Por: William Ospina
Cierto poeta norteamericano dijo con sabia
ironía que él defendía los valores más altos de la especie: los valores del
Paleolítico superior.
Tendemos a pensar que los grandes inventos de la
humanidad son los de nuestra época; por eso está bien que alguien nos recuerde
que las edades de los grandes inventos fueron aquellas en que inventamos el
lenguaje, domesticamos el fuego y las semillas, convertimos en compañeros de
aventura al caballo y al perro, la vaca y la oveja, inventamos el amor y la
amistad, el hogar y la cocción de los alimentos, en que adivinamos o
presentimos a los dioses y alzamos nuestros primeros templos, cuando
descubrimos el consuelo y la felicidad del arte tallando gruesas venus de
piedra, pintando bisontes y toros y nuestras propias manos en las entrañas de
las grutas.
Los grandes inventos no son los artefactos, ni las cosas que nos hacen
más eficaces, más veloces, más capaces de destrucción y de intimidación, de
acumulación y de egoísmo. Los grandes inventos son los que nos hicieron humanos
en el sentido más silvestre del término: el que utilizamos para decir que
alguien es generoso, compasivo, cordial, capaz de inteligencia serena y de
solidaridad.
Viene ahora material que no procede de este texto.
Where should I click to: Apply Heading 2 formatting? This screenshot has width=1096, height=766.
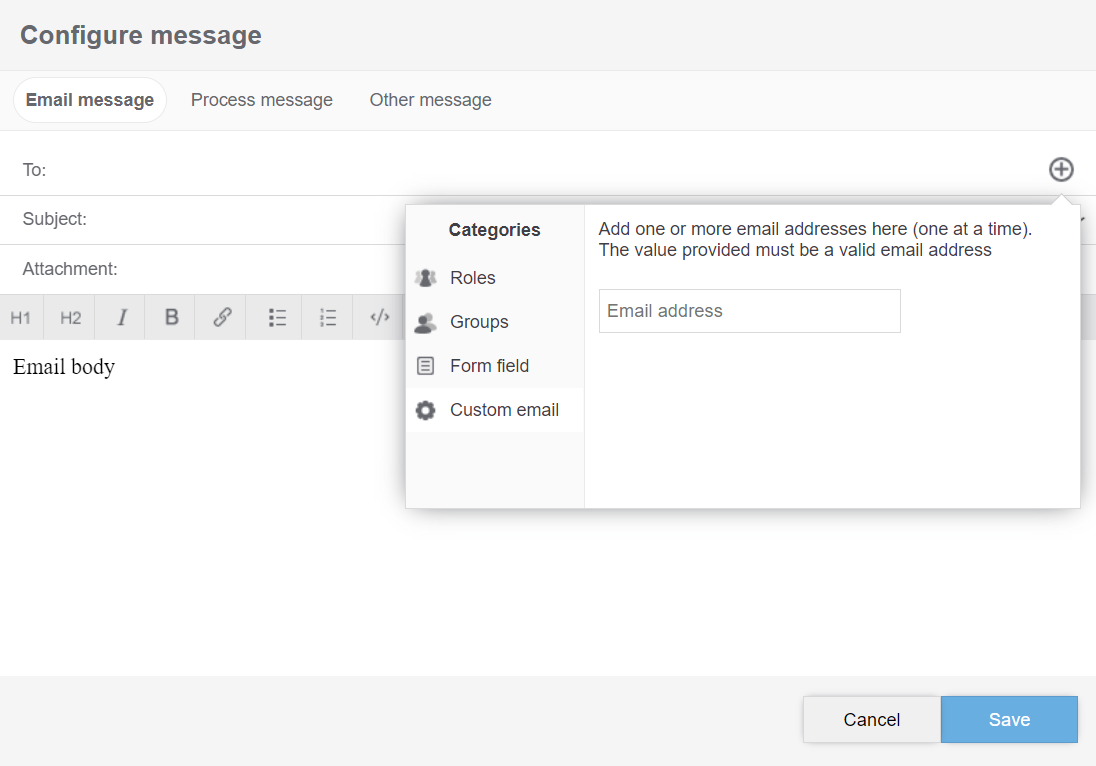[x=70, y=318]
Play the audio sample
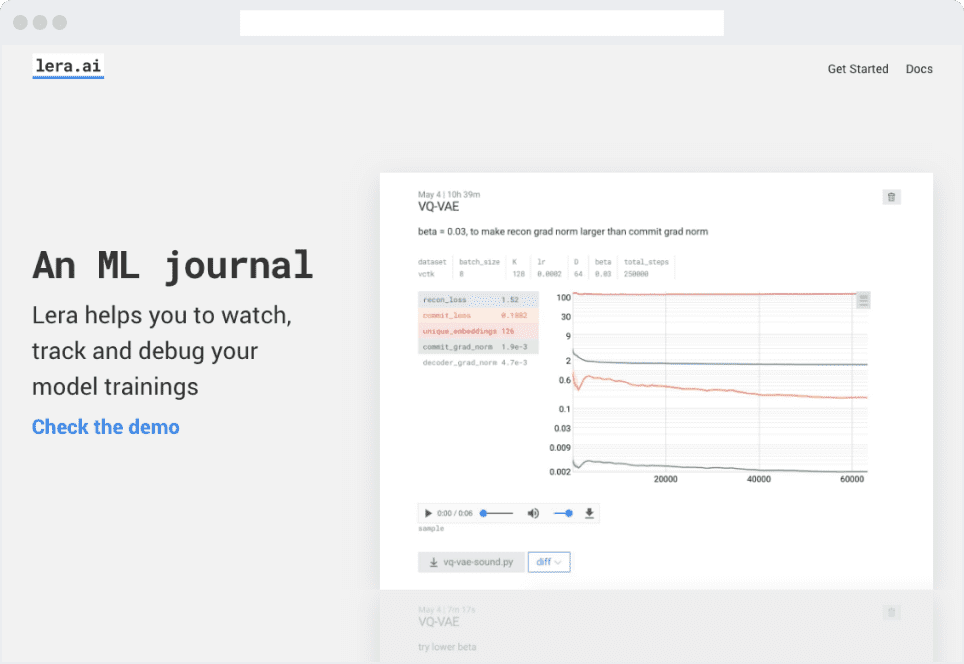 pyautogui.click(x=429, y=513)
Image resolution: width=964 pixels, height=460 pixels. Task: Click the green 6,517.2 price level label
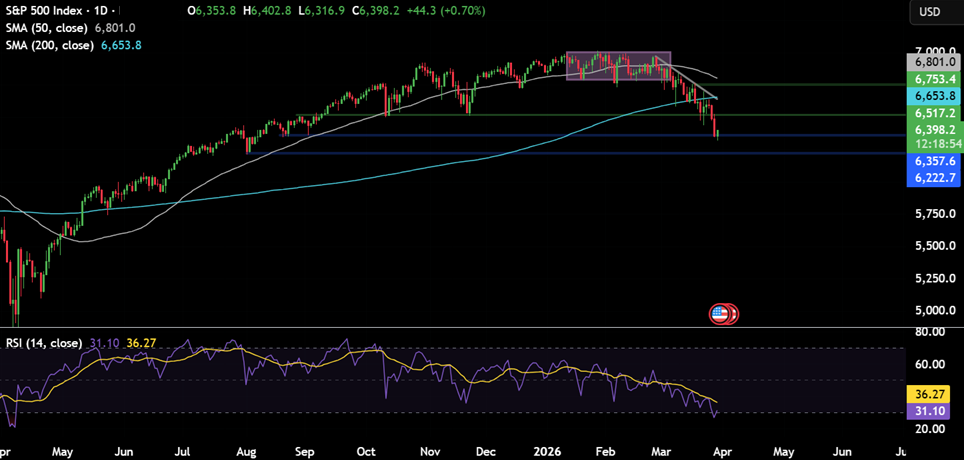tap(934, 113)
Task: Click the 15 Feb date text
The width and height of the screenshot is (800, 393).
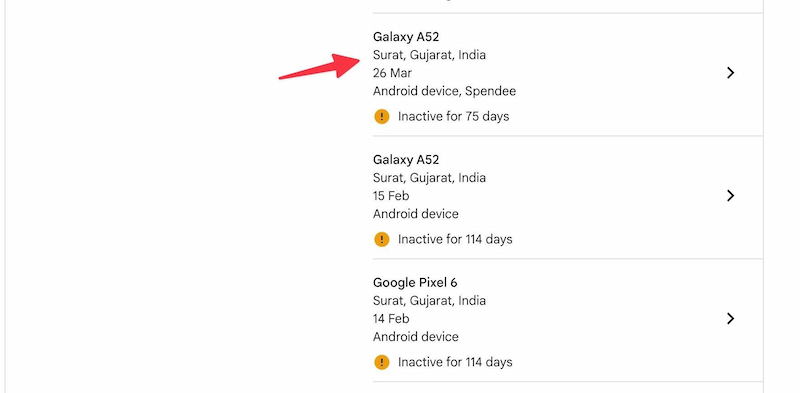Action: tap(391, 196)
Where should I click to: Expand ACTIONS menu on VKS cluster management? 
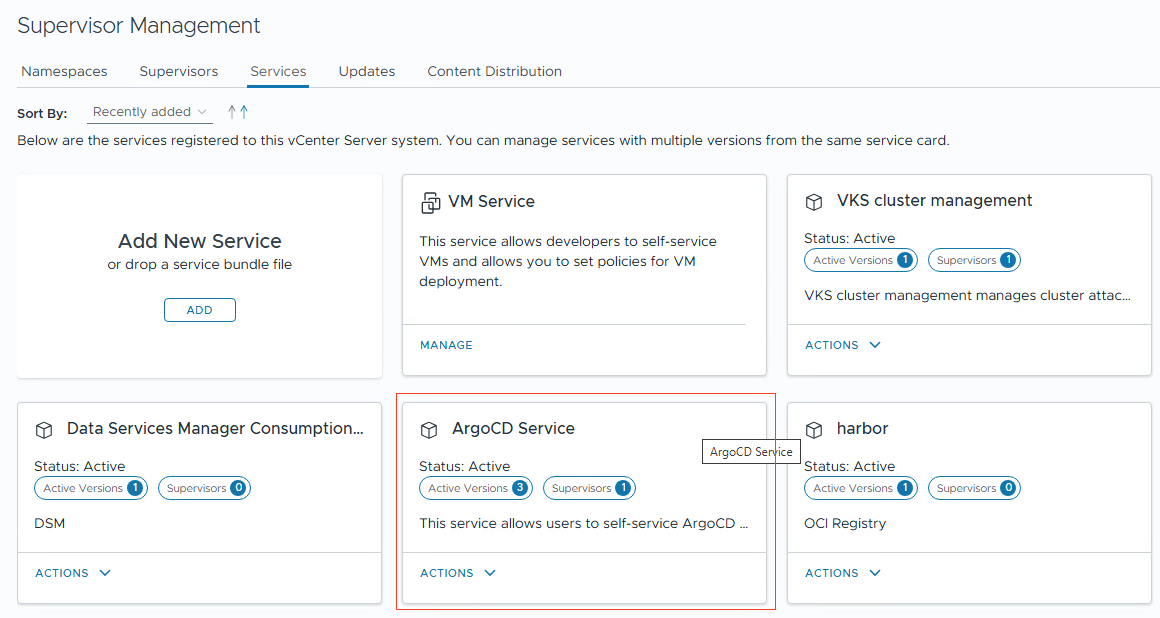pyautogui.click(x=843, y=345)
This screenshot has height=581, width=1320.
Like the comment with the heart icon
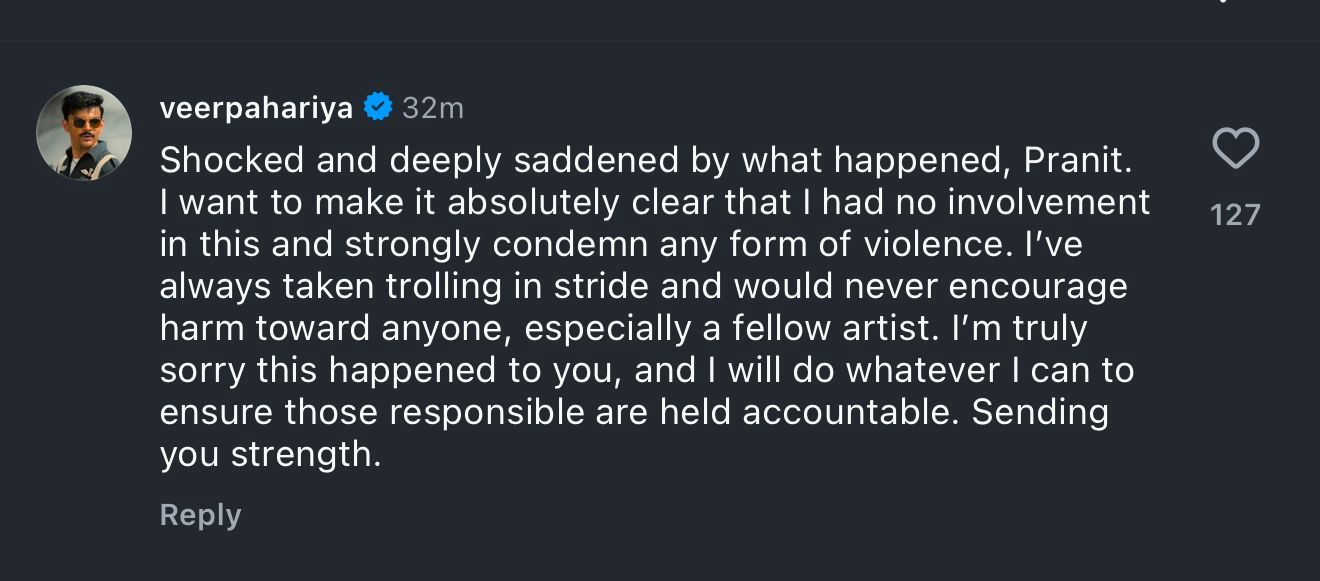click(x=1235, y=150)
Todos advertimos que hay en el proceso de humanización, no como
una conquista plena sino como una tendencia, la búsqueda de la lucidez, de la
cordialidad, de la responsabilidad, de la gratitud, de la generosidad, de la
celebración de los dones del mundo.
¿En qué consiste hoy la crisis histórica si no en el colapso al que
parece llevarnos nuestra propia soberbia? Una doctrina del crecimiento
económico que encumbra a unos países en el derroche, el saqueo de recursos y la
producción de basuras, y abisma a los otros en la precariedad, mientras
precipita crisis cada vez más absurdas sobre las propias naciones opulentas. Un
modelo de producción y comercio que convierte el planeta en una vulgar bodega
de recursos para la irracionalidad de la industria; cuyo frenesí de velocidad y
de consumo altera los ciclos del clima, transforma el planeta en un organismo
impredecible, crea un desequilibrio creciente del acceso a los recursos y al
conocimiento, y convierte la sociedad en escenario del terror y la
arbitrariedad, del tráfico de todo lo prohibido y de corrupción de todo lo
permitido. Asistimos al fracaso de los valores históricos que fundamentaron
toda moral y toda ética; y vemos desplomarse todo lo que fue respetable y
sagrado.
Es inquietante saber que no es tanto la ignorancia sino el conocimiento
lo que nos va volviendo tan peligrosos. Los arsenales que fabricó nuestra
ciencia pueden hacer saltar este sueño en minutos. Nunca hubo tanto miedo como
ahora, cuando estamos en manos de la razón. Y sin embargo no podemos intentar
volver a la irracionalidad: una vez que encontramos la razón, encontramos un
camino del que difícilmente podemos apartarnos.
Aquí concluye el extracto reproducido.